## TEXTO EM ANÁLISE
Rio de Janeiro, . | Economia, Governo


Não há como “dar uma pausa” na economia

Alexandre B. Cunha

Com o intuito de conter o avanço da Covid-19, diversos países adotaram a política de confinamento. Um sério problema da referida política é o seu forte impacto adverso sobre a atividade econômica. Por tal motivo, vários governos implantaram medidas de auxílio financeiro aos indivíduos e às empresas. Com isso, surgiu a crença de que seria factível pausar a economia. Se a palavra pausar estiver sendo usada no sentido usual de interromper a reprodução de um vídeo e retomá-la exatamente no ponto em que ocorreu a paralisação, então certamente isso não é possível.

Não é possível “pausar” a atividade econômica. Autor: Clker-Free-Vector-Images. Fonte: Pixabay.

A discussão sobre a “pausa” na atividade econômica aparece até mesmo em veículos especializados como The Wall Street Journal e Exame. O primeiro deles publicou uma matéria denominada Um dilema global: como pausar a economia e evitar a ruína (A Global Conundrum: How to Pause the Economy and Avoid Ruin em inglês), enquanto no segundo se encontra o texto intitulado A grande pausa. É importante ressaltar que nenhum dos dois artigos sugere explicitamente que findo o confinamento a economia retornará para a situação em ela se encontrava antes da pandemia. Todavia, o uso das expressões pausar e pausa nos títulos pode induzir um leitor a erro. Adicionalmente, diversas pessoas com que este autor recentemente conversou aparentemente acreditavam que a ação governamental faria com que, findo o confinamento, a retomada se desse a partir do patamar em que economia estava antes da eclosão da pandemia. Infelizmente, essa visão está completamente equivocada.

## EXTRATO DE DADOS
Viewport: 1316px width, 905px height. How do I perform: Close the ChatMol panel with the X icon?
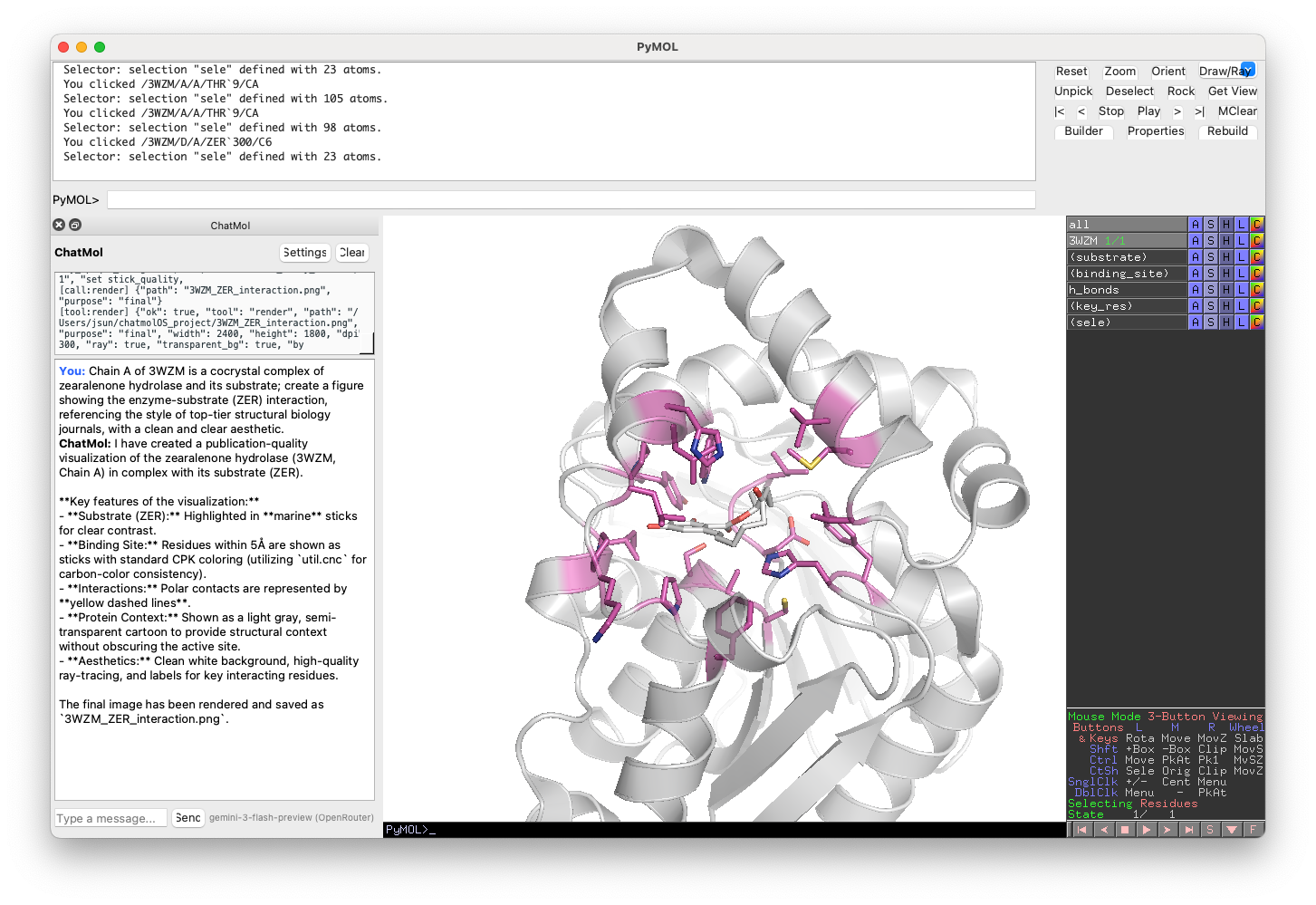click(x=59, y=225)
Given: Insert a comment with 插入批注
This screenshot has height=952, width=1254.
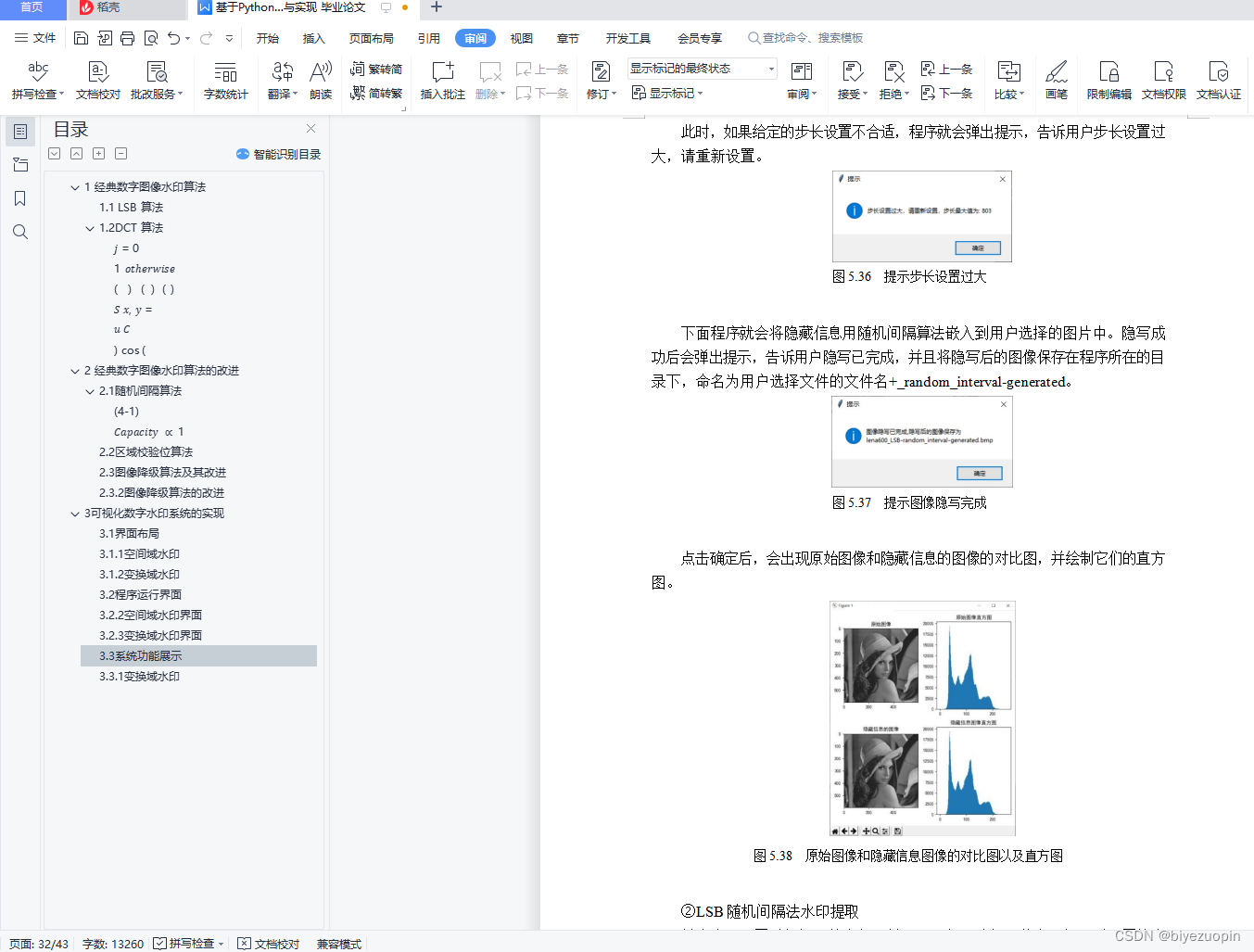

## REQUISITOS DA TAREFA
Segundo o texto em análise, qual é o título do texto publicado na Exame? As linhas não guardam relação alguma com o texto em análise.

## RESOLUÇÃO DO EXERCÍCIO
A grande pausa.